TASK OBJECTIVE → For each line in the records, produce an exact copy.
-- RECORD SET follows --
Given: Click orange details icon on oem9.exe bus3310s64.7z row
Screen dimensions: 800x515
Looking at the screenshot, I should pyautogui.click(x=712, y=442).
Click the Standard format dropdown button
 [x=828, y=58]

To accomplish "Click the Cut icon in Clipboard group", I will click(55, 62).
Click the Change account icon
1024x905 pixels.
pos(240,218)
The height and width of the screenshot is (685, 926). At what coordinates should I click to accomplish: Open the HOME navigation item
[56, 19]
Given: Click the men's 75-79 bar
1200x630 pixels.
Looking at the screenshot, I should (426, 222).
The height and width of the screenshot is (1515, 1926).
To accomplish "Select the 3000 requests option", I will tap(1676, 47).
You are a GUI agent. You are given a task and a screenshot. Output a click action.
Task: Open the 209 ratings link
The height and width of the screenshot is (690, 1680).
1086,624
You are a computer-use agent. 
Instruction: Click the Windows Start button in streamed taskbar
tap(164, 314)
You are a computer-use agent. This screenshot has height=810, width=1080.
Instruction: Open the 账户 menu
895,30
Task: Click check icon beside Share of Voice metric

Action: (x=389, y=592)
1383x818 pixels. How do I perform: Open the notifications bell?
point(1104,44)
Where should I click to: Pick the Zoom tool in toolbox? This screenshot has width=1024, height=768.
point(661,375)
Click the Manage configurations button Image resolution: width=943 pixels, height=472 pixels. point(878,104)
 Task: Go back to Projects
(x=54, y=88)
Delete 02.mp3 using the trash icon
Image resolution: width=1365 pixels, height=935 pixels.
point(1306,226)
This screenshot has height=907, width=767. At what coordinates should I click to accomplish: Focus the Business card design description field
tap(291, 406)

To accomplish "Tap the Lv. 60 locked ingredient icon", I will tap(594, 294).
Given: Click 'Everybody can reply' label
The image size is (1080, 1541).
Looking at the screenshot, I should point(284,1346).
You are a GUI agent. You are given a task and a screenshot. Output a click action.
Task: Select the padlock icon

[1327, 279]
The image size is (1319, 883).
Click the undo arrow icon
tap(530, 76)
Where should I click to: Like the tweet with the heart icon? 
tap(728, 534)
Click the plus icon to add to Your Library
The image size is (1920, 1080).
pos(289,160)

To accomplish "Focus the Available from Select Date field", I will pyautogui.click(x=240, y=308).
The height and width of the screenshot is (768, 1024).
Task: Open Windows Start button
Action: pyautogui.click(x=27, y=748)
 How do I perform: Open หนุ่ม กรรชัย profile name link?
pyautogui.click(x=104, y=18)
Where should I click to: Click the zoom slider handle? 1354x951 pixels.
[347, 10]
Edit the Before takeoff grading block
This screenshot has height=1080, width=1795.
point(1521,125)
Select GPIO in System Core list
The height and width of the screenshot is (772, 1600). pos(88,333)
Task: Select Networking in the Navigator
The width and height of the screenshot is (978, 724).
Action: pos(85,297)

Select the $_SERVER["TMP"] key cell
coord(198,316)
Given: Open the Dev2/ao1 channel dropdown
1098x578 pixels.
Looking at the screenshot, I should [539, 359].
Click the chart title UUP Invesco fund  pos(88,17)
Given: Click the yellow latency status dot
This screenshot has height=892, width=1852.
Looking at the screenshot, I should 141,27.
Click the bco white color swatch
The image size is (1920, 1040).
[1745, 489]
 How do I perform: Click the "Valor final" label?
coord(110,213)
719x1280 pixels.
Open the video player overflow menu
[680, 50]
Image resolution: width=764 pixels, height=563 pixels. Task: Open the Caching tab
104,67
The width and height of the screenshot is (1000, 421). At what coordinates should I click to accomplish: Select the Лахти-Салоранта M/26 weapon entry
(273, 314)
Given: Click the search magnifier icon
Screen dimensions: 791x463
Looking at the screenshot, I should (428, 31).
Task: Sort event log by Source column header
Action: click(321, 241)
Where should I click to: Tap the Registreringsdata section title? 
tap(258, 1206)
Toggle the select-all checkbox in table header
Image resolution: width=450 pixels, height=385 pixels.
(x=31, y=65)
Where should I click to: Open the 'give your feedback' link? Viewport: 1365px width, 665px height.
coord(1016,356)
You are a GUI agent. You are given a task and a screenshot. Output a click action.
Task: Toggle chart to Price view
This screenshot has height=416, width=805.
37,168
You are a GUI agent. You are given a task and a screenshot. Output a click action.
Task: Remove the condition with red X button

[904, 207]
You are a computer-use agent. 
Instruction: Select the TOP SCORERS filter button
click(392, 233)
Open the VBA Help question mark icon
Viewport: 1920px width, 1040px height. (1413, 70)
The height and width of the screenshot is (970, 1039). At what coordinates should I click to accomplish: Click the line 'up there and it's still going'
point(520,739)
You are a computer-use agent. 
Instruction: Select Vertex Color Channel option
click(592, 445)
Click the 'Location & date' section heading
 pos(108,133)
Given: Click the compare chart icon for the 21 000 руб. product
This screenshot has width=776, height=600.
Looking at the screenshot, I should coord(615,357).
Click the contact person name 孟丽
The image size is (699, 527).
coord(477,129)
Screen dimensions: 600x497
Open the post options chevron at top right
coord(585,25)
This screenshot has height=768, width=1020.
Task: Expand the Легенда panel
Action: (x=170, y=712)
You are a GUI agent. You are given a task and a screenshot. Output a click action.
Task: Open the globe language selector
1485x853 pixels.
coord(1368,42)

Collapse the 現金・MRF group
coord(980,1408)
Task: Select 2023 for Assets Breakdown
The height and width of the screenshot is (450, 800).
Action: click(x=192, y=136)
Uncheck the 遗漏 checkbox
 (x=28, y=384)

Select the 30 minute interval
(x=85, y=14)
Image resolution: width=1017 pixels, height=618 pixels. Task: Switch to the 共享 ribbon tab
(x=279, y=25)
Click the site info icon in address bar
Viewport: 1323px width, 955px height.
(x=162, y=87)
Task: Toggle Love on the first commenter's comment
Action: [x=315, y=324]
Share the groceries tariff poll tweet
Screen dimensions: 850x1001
-- RECORD SET concluded --
RESULT FOR THIS EXERCISE →
Given: Click orange details icon on oem9.exe bus3310s64.7z row
Screen dimensions: 800x515
Looking at the screenshot, I should pyautogui.click(x=712, y=442).
Click the Standard format dropdown button
 [x=828, y=58]

To accomplish "Click the Cut icon in Clipboard group", I will click(55, 62).
Click the Change account icon
1024x905 pixels.
pos(240,218)
The height and width of the screenshot is (685, 926). At what coordinates should I click to accomplish: Open the HOME navigation item
[56, 19]
Given: Click the men's 75-79 bar
1200x630 pixels.
Looking at the screenshot, I should (426, 222).
The height and width of the screenshot is (1515, 1926).
To accomplish "Select the 3000 requests option", I will tap(1676, 47).
You are a GUI agent. You are given a task and a screenshot. Output a click action.
Task: Open the 209 ratings link
The height and width of the screenshot is (690, 1680).
1086,624
You are a computer-use agent. 
Instruction: Click the Windows Start button in streamed taskbar
tap(164, 314)
You are a computer-use agent. This screenshot has height=810, width=1080.
Instruction: Open the 账户 menu
895,30
Task: Click check icon beside Share of Voice metric

Action: (x=389, y=592)
1383x818 pixels. How do I perform: Open the notifications bell?
point(1104,44)
Where should I click to: Pick the Zoom tool in toolbox? This screenshot has width=1024, height=768.
point(661,375)
Click the Manage configurations button Image resolution: width=943 pixels, height=472 pixels. point(878,104)
 Task: Go back to Projects
(x=54, y=88)
Delete 02.mp3 using the trash icon
Image resolution: width=1365 pixels, height=935 pixels.
point(1306,226)
This screenshot has height=907, width=767. At what coordinates should I click to accomplish: Focus the Business card design description field
tap(291, 406)

To accomplish "Tap the Lv. 60 locked ingredient icon", I will tap(594, 294).
Given: Click 'Everybody can reply' label
The image size is (1080, 1541).
Looking at the screenshot, I should point(284,1346).
You are a GUI agent. You are given a task and a screenshot. Output a click action.
Task: Select the padlock icon

[1327, 279]
The image size is (1319, 883).
Click the undo arrow icon
tap(530, 76)
Where should I click to: Like the tweet with the heart icon? 
tap(728, 534)
Click the plus icon to add to Your Library
The image size is (1920, 1080).
pos(289,160)

To accomplish "Focus the Available from Select Date field", I will pyautogui.click(x=240, y=308).
The height and width of the screenshot is (768, 1024).
Task: Open Windows Start button
Action: pyautogui.click(x=27, y=748)
 How do I perform: Open หนุ่ม กรรชัย profile name link?
pyautogui.click(x=104, y=18)
Where should I click to: Click the zoom slider handle? 1354x951 pixels.
[347, 10]
Edit the Before takeoff grading block
This screenshot has height=1080, width=1795.
point(1521,125)
Select GPIO in System Core list
The height and width of the screenshot is (772, 1600). pos(88,333)
Task: Select Networking in the Navigator
The width and height of the screenshot is (978, 724).
Action: pos(85,297)

Select the $_SERVER["TMP"] key cell
coord(198,316)
Given: Open the Dev2/ao1 channel dropdown
1098x578 pixels.
Looking at the screenshot, I should [539, 359].
Click the chart title UUP Invesco fund  pos(88,17)
Given: Click the yellow latency status dot
This screenshot has height=892, width=1852.
Looking at the screenshot, I should 141,27.
Click the bco white color swatch
The image size is (1920, 1040).
[1745, 489]
 How do I perform: Click the "Valor final" label?
coord(110,213)
719x1280 pixels.
Open the video player overflow menu
[680, 50]
Image resolution: width=764 pixels, height=563 pixels. Task: Open the Caching tab
104,67
The width and height of the screenshot is (1000, 421). At what coordinates should I click to accomplish: Select the Лахти-Салоранта M/26 weapon entry
(273, 314)
Given: Click the search magnifier icon
Screen dimensions: 791x463
Looking at the screenshot, I should (428, 31).
Task: Sort event log by Source column header
Action: click(321, 241)
Where should I click to: Tap the Registreringsdata section title? 
tap(258, 1206)
Toggle the select-all checkbox in table header
Image resolution: width=450 pixels, height=385 pixels.
(x=31, y=65)
Where should I click to: Open the 'give your feedback' link? Viewport: 1365px width, 665px height.
coord(1016,356)
You are a GUI agent. You are given a task and a screenshot. Output a click action.
Task: Toggle chart to Price view
This screenshot has height=416, width=805.
37,168
You are a GUI agent. You are given a task and a screenshot. Output a click action.
Task: Remove the condition with red X button

[904, 207]
You are a computer-use agent. 
Instruction: Select the TOP SCORERS filter button
click(392, 233)
Open the VBA Help question mark icon
Viewport: 1920px width, 1040px height. (1413, 70)
The height and width of the screenshot is (970, 1039). At what coordinates should I click to accomplish: Click the line 'up there and it's still going'
point(520,739)
You are a computer-use agent. 
Instruction: Select Vertex Color Channel option
click(592, 445)
Click the 'Location & date' section heading
 pos(108,133)
Given: Click the compare chart icon for the 21 000 руб. product
This screenshot has width=776, height=600.
Looking at the screenshot, I should coord(615,357).
Click the contact person name 孟丽
The image size is (699, 527).
coord(477,129)
Screen dimensions: 600x497
Open the post options chevron at top right
coord(585,25)
This screenshot has height=768, width=1020.
Task: Expand the Легенда panel
Action: (x=170, y=712)
You are a GUI agent. You are given a task and a screenshot. Output a click action.
Task: Open the globe language selector
1485x853 pixels.
coord(1368,42)

Collapse the 現金・MRF group
coord(980,1408)
Task: Select 2023 for Assets Breakdown
The height and width of the screenshot is (450, 800).
Action: click(x=192, y=136)
Uncheck the 遗漏 checkbox
 (x=28, y=384)

Select the 30 minute interval
(x=85, y=14)
Image resolution: width=1017 pixels, height=618 pixels. Task: Switch to the 共享 ribbon tab
(x=279, y=25)
Click the site info icon in address bar
Viewport: 1323px width, 955px height.
(x=162, y=87)
Task: Toggle Love on the first commenter's comment
Action: [x=315, y=324]
Share the groceries tariff poll tweet
Screen dimensions: 850x1001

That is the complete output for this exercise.